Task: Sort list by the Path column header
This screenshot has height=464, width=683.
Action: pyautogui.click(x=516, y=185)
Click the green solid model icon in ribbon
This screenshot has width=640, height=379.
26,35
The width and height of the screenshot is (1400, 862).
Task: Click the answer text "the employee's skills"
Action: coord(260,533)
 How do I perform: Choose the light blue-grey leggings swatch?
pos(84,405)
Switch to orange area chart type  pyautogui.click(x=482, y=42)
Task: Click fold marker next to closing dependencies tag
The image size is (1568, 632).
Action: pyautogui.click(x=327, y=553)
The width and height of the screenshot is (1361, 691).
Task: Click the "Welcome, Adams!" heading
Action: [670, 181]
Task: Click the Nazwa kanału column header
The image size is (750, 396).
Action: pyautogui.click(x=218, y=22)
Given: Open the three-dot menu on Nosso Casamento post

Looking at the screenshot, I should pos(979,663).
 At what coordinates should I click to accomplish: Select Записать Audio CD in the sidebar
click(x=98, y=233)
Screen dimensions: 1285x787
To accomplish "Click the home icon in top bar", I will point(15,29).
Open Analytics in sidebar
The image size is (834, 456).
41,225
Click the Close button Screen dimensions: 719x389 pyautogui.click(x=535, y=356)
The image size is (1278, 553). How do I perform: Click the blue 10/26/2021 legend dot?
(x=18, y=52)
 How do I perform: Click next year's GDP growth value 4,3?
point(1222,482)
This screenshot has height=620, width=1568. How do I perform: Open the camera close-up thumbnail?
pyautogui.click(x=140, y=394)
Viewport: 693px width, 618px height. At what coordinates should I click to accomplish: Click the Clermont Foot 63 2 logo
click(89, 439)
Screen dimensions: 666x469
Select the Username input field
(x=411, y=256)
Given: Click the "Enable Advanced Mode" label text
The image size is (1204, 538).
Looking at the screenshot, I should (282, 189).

● Problem details
Show every line above in which the word "column" is found.

● Answer to the exercise
Task: Sort list by the Path column header
Task: Click the Nazwa kanału column header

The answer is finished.